Ironically, most of the characters were developed in a superficial manner and with self-defeated purpose. For example, Ch’eng, as a Chinese immigrant, lend the book more diversity and showed racism in a thought-provoking way that wasn’t your usual “white people back then were racists.” He was a Chinese mafia boss of the small town and he showed the reader racism on the Chinese side and how racism played a big role in survival on the American frontier, but in a respectful way that didn’t diminish the racism of the white characters and make it into a “but they did it too” whine. It was too damn bad that he got pigeonholed as the Magical Asian to dispense esoteric wisdom to ignorant white people, or in this case, to a white kid (Jim) like in The Karate Kid (the 1984 version). Bzzzzzz, subversion fail. And Ch’eng was only a supporting character. The main characters were greatly more problematic (this review goes in-depth about it).

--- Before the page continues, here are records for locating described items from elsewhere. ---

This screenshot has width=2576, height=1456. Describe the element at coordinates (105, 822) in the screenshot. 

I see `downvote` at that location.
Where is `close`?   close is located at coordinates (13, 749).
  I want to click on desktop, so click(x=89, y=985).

Anyway, no surprise for me to say I did not connect with any of the characters and cared very little whether they lived or died. If anything, I wished more would die so there would be one less viewpoint I was forced to read, excuse me, skim through. The only character I had a handful of sympathy for was Jim because he was only an ordinary kid stuck in shitty situation forced upon by irresponsible adults. All right, and because Jim was the first character introduced and thus taking all the servings of my sympathy pie.

+ the world building

Not a big complaint in comparison to what has already been complained about, but it’s worth the discussion. I didn’t mind that the world building was Christian-oriented in the way TV show Supernatural or Sleepy Hollow is Christian-oriented. I was, however, disappointed that non-Christian religions were made subordinate to the Christian belief, token in their references, and that all of it comes back to the almighty G. Well, at least the book challenged the idea of blind faith.


I rate The Six-Gun Tarot 1-star for I didn’t like it. The book was ambitious, I can tell you that. It aimed for the moon; however, it missed and hit the fiery fatal sun instead. It was a total DISASTER and read like an unedited, overwritten self-published work.

The ending sucked. It was dreary and it unnecessarily left some things up in the air. It’s like there was a rule in the book that the characters could not simply be happy that they were still alive or have a fresh start. It’s like... what was the point of stopping the apocalypse? How pointless.

Please note that the book is shelved as steampunk on Goodreads, but there’s nothing that is steampunk or even steampunkish in this book.